To rephrase the definition, for each $p\in S$, we have a neighborhood $U$ of $p$ and a coordinate chart $U\to V\subset \mathbb{R}^n$ of $N$ such that $S\cap U$ is the inverse image of a the intersection of $V$ with a $k$-dimensional linear subspace of $\mathbb{R}^n$ (in particular, a subspace of the form $(\star,\star,\star,\cdots, 0,0,0)$).
Locally, things do look like the $xy$-plane embedded in $\mathbb{R}^3$, defined by the vanishing of the $z$ coordinate. Of course, this won't hold for every chart, but we can cover $S$ with charts of $N$ such that, locally, a chart will determine what the points of $S$ are. If you have a point, and you have a chart, that tells you what the other points of $S$ are near $p$.
By the implicit function theorem, if $S$ is any submanifold of $N$, and $p\in S$, we can find a coordinate chart such that near $p$ the inclusion of $S$ into $N$ looks like the inclusion if $\mathbb{R}^k\subset \mathbb{R}^n$. Phrased differently, the condition that you wanted to hold happens for EVERY submanifold. So what this definition does is gives a topological restriction that you can't have different parts of the submanifold coming too close together.

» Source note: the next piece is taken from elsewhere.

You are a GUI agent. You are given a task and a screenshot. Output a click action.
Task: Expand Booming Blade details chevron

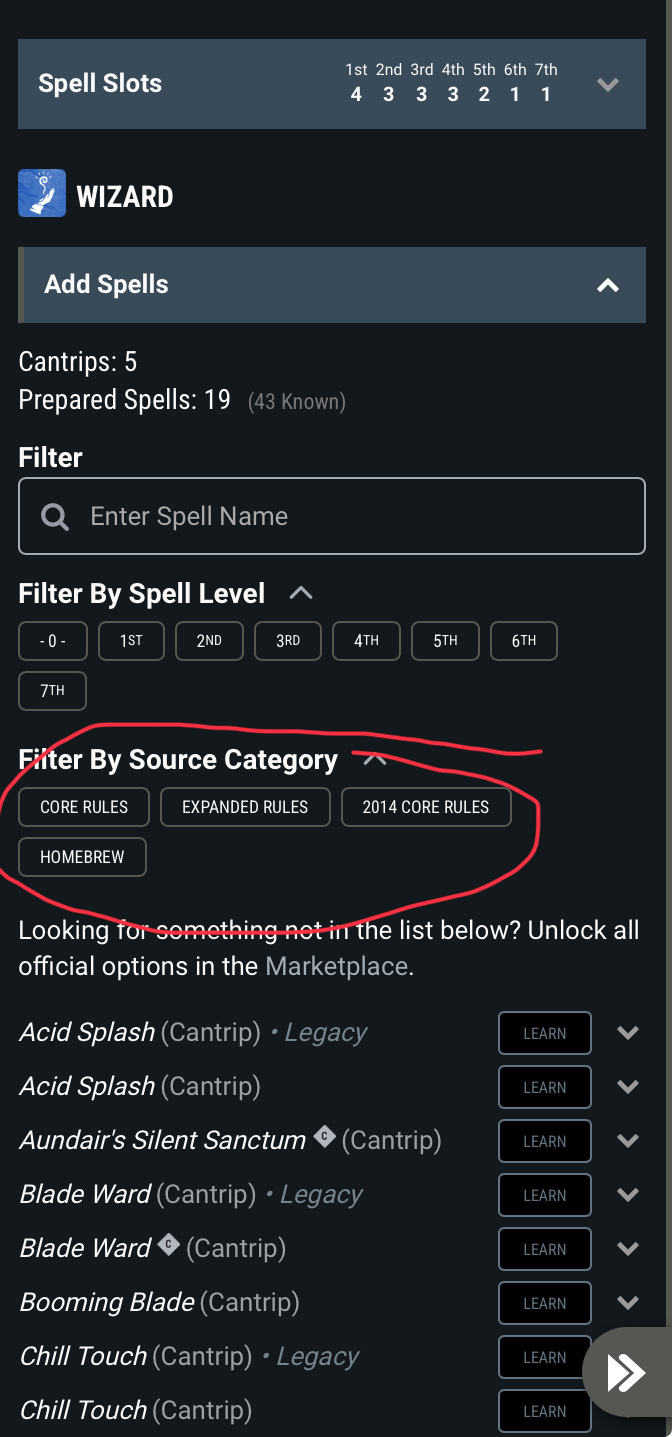pos(628,1303)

For example, if you consider a slight modification of the topologist's sine curve, where you include a segment $(-1,1)$ of the $y$-axis and we connect that up with a path to the right hand side of the curve, you can view it as the image of the interval $(0,1)$ into $\mathbb{R}^2$ under a smooth, injective map, and so it is a submanifold of sorts. However, it is not a regular submanifold. Indeed, the induced topology (as a subset of $\mathbb{R}^2$ is different than the usual topology on $(-1,1)$). This is what the definition is meant to prevent, I believe.